Scan the material below for lines with the word "computer" and reply with how many there are, nothing else.
[[ SOURCE MATERIAL open ]]
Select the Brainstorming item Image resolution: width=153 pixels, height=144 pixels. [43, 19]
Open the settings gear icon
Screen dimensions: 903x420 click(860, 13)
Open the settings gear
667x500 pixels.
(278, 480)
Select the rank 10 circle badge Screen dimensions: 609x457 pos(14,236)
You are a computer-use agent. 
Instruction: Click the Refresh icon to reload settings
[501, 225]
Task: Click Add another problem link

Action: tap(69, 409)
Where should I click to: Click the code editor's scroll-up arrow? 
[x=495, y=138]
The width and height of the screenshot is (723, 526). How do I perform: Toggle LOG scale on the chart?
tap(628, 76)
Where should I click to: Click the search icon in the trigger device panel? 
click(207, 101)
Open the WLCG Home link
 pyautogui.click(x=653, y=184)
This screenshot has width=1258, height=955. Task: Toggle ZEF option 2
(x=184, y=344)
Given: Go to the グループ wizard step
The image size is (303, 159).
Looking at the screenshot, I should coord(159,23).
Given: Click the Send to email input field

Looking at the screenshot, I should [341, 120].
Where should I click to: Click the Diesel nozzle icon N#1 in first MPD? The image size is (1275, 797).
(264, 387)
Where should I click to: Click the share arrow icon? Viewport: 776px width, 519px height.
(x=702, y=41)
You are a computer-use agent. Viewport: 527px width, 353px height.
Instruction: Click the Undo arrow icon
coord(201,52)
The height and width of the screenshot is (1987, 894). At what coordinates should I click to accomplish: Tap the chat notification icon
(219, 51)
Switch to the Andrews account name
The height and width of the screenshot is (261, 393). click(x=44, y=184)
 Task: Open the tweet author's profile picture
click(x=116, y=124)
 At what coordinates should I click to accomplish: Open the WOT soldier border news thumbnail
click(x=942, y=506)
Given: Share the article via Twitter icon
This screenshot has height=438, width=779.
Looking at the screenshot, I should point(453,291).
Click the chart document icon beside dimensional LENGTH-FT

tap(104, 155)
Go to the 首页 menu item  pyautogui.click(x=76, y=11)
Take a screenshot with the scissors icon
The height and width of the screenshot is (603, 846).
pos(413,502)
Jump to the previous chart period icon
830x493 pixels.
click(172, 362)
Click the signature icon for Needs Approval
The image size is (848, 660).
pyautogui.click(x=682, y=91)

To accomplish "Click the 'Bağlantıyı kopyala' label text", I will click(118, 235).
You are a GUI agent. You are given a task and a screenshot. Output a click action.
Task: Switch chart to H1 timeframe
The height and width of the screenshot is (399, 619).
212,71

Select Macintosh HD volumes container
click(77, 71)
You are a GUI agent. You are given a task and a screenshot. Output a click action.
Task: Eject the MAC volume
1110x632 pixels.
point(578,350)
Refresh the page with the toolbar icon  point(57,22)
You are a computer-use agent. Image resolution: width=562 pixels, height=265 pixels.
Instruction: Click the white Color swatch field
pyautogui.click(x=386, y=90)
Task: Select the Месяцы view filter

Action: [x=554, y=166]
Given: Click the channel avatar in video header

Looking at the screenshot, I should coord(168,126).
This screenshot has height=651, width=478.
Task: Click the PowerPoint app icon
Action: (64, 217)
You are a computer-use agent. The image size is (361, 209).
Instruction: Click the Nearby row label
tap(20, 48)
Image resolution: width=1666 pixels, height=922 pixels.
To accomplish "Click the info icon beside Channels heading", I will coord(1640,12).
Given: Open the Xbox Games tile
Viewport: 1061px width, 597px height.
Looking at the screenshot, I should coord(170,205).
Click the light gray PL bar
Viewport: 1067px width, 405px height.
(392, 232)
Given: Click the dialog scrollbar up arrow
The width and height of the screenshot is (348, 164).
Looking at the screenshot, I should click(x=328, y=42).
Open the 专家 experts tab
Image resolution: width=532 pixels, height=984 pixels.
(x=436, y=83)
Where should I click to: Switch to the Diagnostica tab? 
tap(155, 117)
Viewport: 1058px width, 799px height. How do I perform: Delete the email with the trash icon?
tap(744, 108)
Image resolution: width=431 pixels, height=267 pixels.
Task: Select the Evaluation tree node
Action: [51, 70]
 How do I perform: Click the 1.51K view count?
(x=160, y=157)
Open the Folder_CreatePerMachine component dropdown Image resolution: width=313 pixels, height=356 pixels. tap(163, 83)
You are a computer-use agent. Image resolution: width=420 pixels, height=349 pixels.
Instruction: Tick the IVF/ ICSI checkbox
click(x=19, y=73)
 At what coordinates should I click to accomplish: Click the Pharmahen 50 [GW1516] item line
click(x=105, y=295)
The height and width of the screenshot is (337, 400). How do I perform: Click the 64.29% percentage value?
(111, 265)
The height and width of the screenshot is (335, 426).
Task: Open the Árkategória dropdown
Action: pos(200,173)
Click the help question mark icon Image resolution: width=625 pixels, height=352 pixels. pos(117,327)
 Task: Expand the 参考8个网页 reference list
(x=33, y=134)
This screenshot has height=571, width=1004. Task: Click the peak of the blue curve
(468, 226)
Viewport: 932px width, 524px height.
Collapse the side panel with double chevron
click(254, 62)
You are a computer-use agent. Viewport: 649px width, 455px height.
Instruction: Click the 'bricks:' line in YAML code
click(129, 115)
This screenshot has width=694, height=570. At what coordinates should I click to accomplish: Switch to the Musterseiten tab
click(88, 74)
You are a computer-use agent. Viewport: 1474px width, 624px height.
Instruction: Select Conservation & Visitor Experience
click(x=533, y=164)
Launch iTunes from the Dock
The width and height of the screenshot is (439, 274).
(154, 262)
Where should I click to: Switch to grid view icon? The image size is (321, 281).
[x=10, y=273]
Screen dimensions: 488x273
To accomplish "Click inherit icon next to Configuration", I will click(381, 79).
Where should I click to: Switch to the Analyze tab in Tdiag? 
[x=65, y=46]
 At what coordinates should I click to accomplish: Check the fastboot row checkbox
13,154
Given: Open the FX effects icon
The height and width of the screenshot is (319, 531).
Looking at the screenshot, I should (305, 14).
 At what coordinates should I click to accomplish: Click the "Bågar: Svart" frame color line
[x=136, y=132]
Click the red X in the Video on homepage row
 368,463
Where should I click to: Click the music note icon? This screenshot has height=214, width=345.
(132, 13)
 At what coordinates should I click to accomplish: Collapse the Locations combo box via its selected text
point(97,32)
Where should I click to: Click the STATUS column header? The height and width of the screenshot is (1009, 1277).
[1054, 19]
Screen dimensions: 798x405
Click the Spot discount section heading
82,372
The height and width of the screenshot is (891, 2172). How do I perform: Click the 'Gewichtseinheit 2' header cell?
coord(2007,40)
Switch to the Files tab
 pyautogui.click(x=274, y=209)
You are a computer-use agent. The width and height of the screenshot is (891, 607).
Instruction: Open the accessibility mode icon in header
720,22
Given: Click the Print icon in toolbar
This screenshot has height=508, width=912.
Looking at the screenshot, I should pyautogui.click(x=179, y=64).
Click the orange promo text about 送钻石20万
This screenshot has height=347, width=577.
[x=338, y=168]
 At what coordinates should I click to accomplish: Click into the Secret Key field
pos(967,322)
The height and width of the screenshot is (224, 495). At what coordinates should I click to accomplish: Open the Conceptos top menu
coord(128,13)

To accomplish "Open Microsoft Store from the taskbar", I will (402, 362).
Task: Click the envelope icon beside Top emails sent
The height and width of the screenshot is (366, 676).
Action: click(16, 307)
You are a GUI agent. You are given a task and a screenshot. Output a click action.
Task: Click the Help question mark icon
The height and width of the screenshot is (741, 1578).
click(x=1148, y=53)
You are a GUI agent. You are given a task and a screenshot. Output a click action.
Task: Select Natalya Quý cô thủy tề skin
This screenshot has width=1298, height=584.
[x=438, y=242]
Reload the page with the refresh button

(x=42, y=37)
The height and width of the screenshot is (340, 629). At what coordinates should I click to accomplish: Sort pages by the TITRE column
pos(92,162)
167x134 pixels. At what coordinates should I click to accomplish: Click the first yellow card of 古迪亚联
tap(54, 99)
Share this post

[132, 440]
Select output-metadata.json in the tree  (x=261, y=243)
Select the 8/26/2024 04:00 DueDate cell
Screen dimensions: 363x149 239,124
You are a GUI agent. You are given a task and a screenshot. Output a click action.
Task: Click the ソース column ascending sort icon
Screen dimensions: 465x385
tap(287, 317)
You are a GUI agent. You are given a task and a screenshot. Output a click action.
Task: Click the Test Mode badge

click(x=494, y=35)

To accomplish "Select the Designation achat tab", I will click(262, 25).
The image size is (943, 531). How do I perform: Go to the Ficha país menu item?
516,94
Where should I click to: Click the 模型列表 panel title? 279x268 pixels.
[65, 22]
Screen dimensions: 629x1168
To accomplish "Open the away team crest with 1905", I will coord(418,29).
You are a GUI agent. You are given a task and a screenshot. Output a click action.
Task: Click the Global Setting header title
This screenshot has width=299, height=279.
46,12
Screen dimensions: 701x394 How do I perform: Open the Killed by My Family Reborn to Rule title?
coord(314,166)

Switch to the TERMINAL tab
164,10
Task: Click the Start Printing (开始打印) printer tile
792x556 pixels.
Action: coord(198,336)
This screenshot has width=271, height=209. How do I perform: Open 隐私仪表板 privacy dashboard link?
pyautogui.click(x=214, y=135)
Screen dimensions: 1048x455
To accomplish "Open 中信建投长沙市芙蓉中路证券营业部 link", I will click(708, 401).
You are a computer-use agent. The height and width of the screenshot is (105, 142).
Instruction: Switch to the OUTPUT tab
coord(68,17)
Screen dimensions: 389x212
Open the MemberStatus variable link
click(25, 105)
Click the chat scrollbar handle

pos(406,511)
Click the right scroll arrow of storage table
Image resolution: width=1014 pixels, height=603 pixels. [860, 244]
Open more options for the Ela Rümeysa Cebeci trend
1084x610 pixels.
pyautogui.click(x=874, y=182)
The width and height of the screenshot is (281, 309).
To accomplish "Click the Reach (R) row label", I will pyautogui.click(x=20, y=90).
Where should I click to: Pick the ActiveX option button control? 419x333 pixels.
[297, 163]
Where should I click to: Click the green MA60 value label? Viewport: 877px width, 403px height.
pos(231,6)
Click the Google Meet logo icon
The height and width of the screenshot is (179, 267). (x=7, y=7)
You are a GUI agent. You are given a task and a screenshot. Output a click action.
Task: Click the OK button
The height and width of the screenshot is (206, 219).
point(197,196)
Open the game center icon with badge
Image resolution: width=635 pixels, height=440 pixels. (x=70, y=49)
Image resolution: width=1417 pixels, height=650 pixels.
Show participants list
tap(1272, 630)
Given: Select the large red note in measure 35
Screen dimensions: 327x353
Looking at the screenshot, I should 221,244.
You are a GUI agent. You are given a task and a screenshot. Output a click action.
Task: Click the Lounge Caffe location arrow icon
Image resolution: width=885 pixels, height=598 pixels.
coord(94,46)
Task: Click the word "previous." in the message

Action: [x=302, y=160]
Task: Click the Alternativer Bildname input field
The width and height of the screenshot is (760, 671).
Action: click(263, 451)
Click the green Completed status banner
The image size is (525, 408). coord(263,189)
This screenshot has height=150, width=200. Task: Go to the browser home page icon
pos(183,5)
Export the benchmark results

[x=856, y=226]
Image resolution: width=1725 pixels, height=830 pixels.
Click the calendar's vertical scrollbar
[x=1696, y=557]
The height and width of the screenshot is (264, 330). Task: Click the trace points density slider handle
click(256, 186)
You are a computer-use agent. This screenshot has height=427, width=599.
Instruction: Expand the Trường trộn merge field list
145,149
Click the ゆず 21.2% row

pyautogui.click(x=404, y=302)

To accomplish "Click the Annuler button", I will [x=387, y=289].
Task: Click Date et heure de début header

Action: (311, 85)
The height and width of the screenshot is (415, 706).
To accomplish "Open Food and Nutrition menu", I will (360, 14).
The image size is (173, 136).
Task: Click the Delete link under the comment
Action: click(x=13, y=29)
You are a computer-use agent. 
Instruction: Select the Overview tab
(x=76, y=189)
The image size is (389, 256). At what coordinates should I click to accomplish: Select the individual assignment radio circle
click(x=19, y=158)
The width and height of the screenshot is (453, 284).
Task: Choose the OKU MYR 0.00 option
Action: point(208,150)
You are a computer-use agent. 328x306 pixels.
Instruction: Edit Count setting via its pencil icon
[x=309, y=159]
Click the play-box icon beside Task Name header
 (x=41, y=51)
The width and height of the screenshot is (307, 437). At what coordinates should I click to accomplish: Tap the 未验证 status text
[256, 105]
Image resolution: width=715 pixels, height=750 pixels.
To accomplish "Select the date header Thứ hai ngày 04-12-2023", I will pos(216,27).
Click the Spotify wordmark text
[[ SOURCE MATERIAL closed ]]
→ RESPONSE
12